Extracted entries —
═══
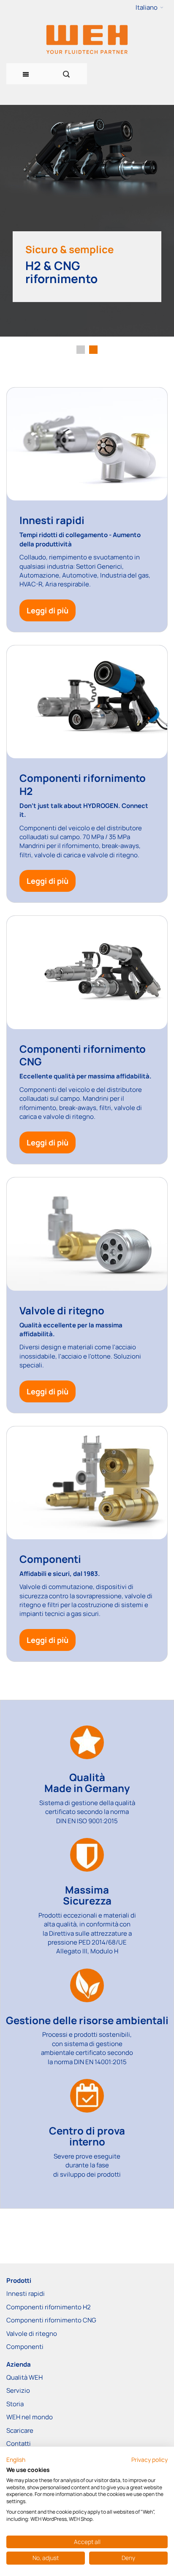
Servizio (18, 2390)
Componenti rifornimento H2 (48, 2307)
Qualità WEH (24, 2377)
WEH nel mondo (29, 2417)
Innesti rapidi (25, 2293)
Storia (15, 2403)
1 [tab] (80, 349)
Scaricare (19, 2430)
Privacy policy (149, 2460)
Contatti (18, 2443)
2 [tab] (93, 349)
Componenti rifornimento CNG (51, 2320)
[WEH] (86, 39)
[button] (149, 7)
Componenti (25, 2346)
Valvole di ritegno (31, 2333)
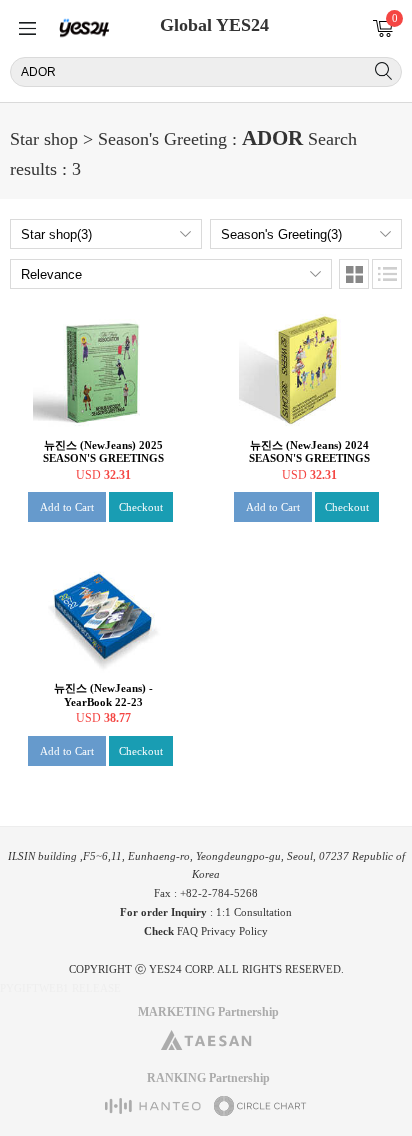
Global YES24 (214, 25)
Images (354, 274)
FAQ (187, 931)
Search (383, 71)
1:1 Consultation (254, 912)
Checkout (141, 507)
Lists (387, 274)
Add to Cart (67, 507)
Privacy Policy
═══
Problem statement — Every record above should be duplicated precisely, with the images removed.

Expected answer —
Servizio (18, 2390)
Componenti rifornimento H2 (48, 2307)
Qualità WEH (24, 2377)
WEH nel mondo (29, 2417)
Innesti rapidi (25, 2293)
Storia (15, 2403)
1 [tab] (80, 349)
Scaricare (19, 2430)
Privacy policy (149, 2460)
Contatti (18, 2443)
2 [tab] (93, 349)
Componenti rifornimento CNG (51, 2320)
[WEH] (86, 39)
[button] (149, 7)
Componenti (25, 2346)
Valvole di ritegno (31, 2333)
Global YES24 (214, 25)
Images (354, 274)
FAQ (187, 931)
Search (383, 71)
1:1 Consultation (254, 912)
Checkout (141, 507)
Lists (387, 274)
Add to Cart (67, 507)
Privacy Policy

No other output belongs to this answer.